As you can see, it will display 7-8 options, which you can easily perform as follows:
- Cryptography tools
- Network tools
- Website
- IP Grabber
- IP geographical location
- Mass attack
Για να χρησιμοποιήσετε τα Εργαλεία Κρυπτογραφίας, απλώς πληκτρολογήστε " 1 " και θα εμφανίσει άλλες 4 επιλογές όπως " Base64 Encoder / Decoder "," Multi-Digest "," Hash Password cracker " and " Secure Password Generator ".
You can use any of the options according to your needs.
Τώρα έχουμε Εργαλεία Δικτύου στην επιλογή αρ. 2 μέσω των οποίων μπορείτε να εκτελέσετε " Net Dos Test "," TCP port scanner "," Honeypot "," Fuzzer "," DNS and Host gathering" and " Mac address geolocation ".
Για να χρησιμοποιήσετε το honeypot, απλώς πληκτρολογήστε " 3 " on your terminal.
Now you can see that there are two options through which you can configure your honeypot.
- a) Fast automatic configuration
- b) Manual configuration (for advanced users)
You can set any of the options, but for novice users, it is recommended to choose Quick Auto-Configuration. As you can see, the honeypot starts at the above snapshot screens.
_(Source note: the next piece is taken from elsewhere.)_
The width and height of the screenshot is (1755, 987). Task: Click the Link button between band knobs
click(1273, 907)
Your honeypot will only monitor all activity on the PORT 80, but if you want to monitor some activity on another port, you can select the second Manual configuration option.
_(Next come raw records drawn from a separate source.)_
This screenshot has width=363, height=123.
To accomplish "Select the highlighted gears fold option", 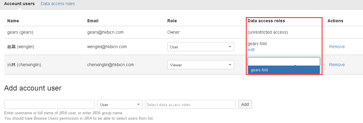I will pos(283,70).
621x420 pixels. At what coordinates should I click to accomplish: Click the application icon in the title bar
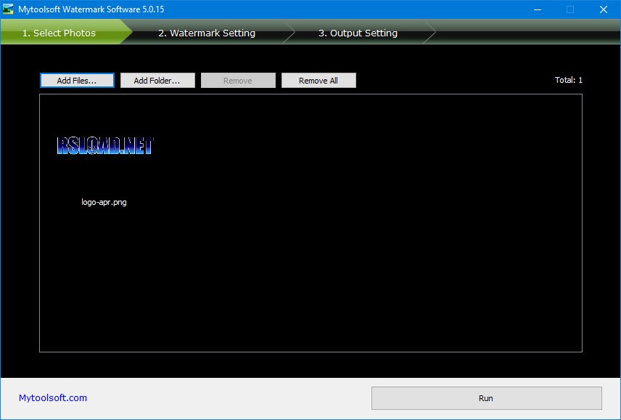click(9, 9)
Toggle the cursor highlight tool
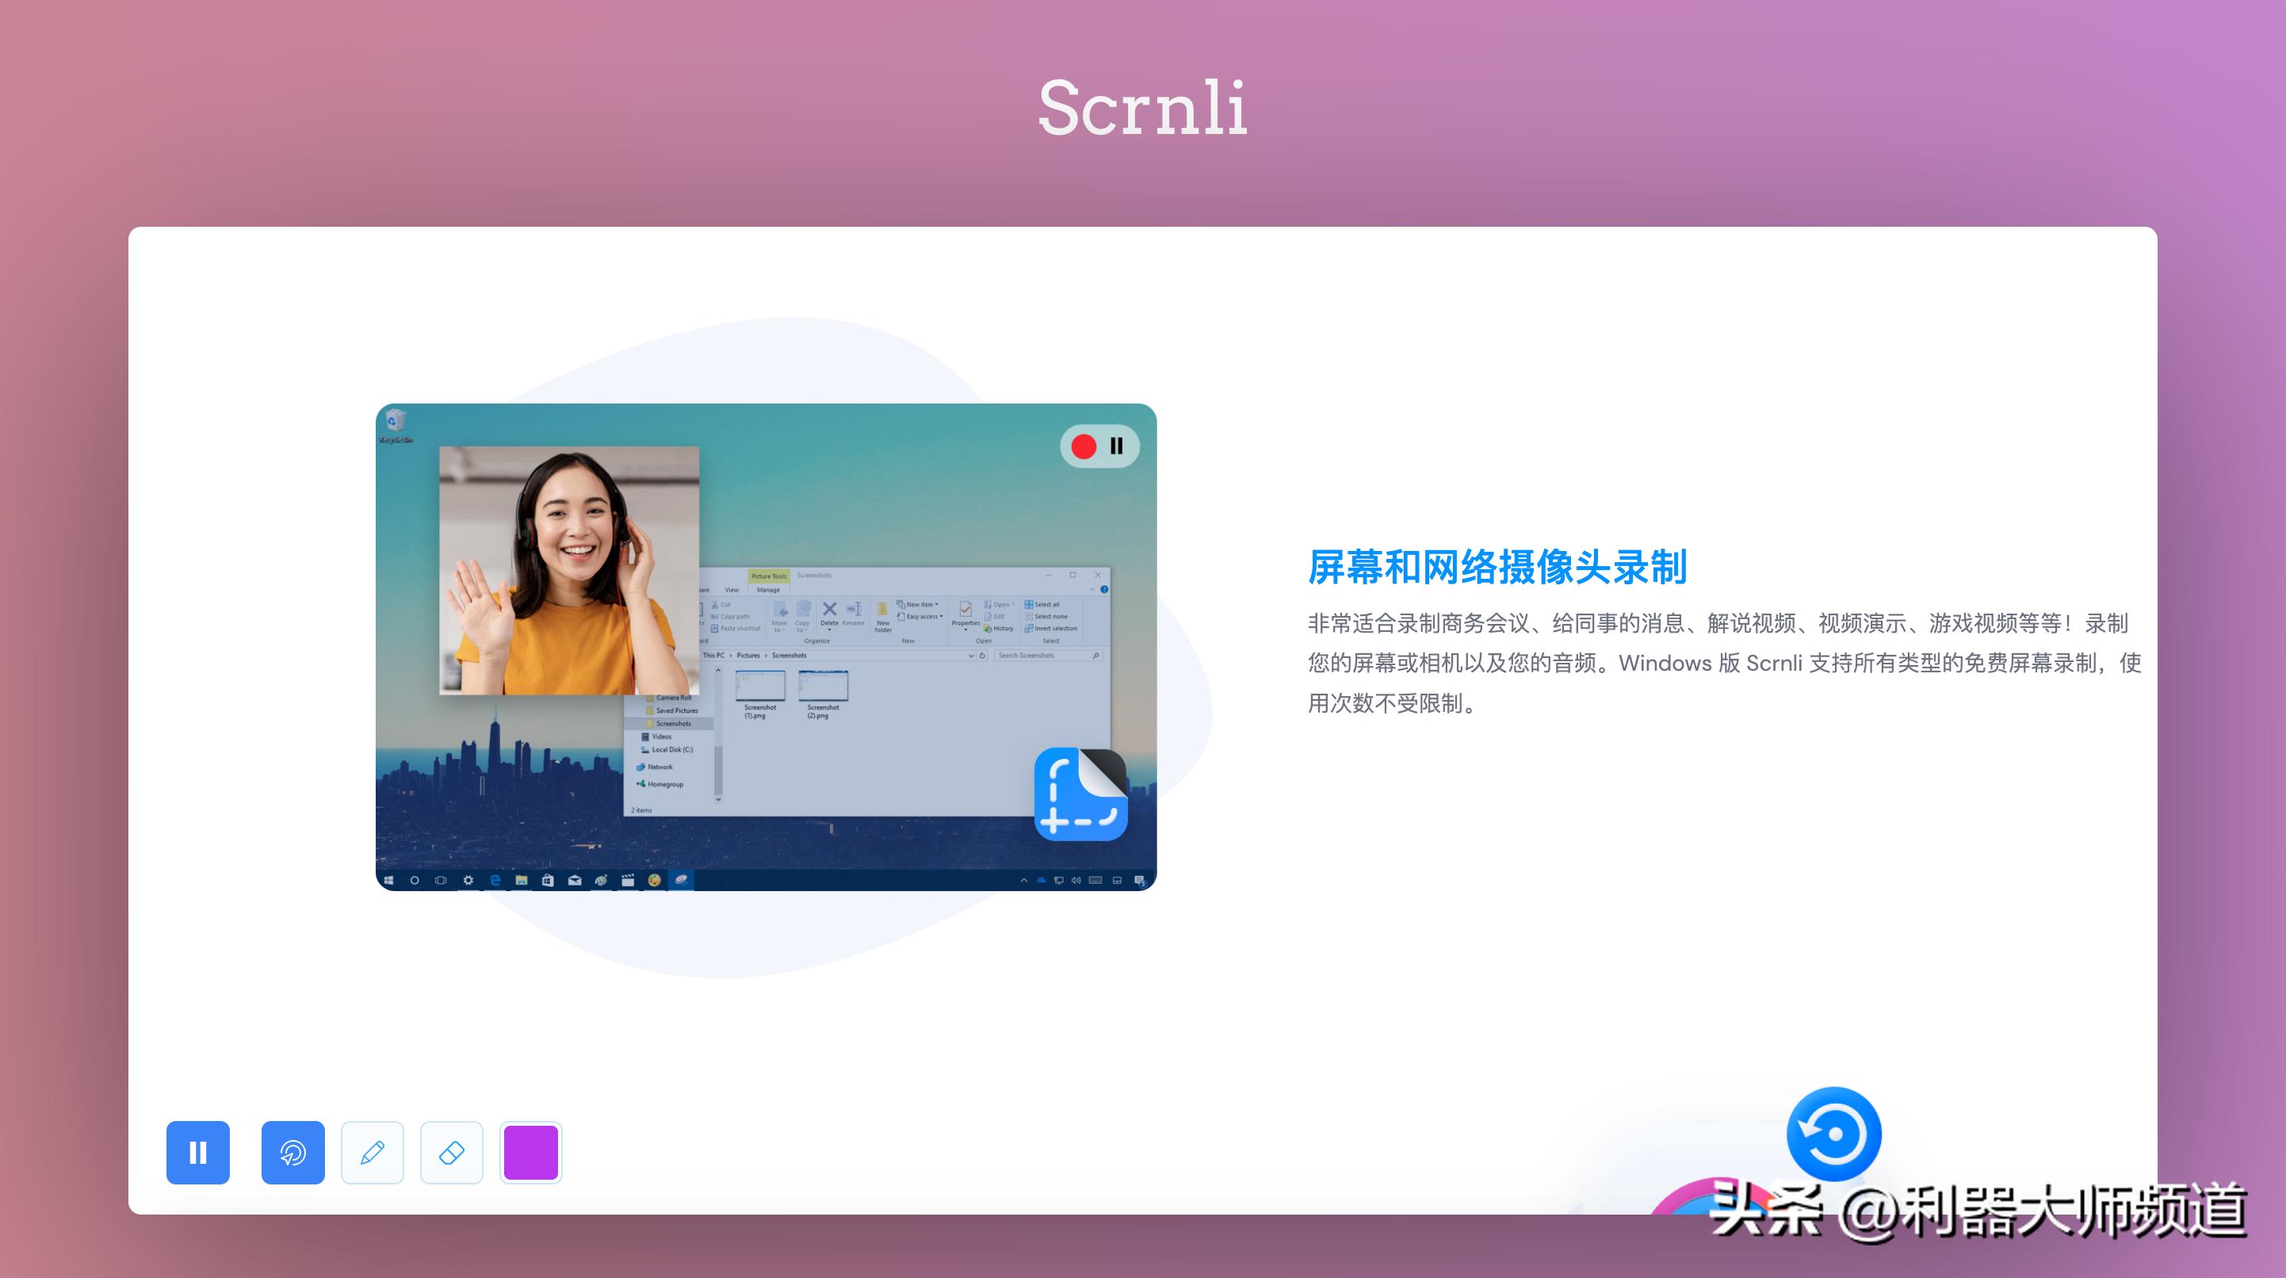 coord(293,1152)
Port 80 means, when someone opens your IP / Host in their browser, then they will immediately record this request and display all possible information of this request as shown below:
The information you can see:
- IP address
- Details of its operating system
- browser
- various other information
Κάτω από τα ίδια εργαλεία δικτύου, υπάρχουν επίσης μερικές ενδιαφέρουσες επιλογές όπως " Net Dos Tester " μέσω των οποίων μπορείτε εύκολα να κάνετε DOS κάποιον με SYN και TCP flood επιθέσεις.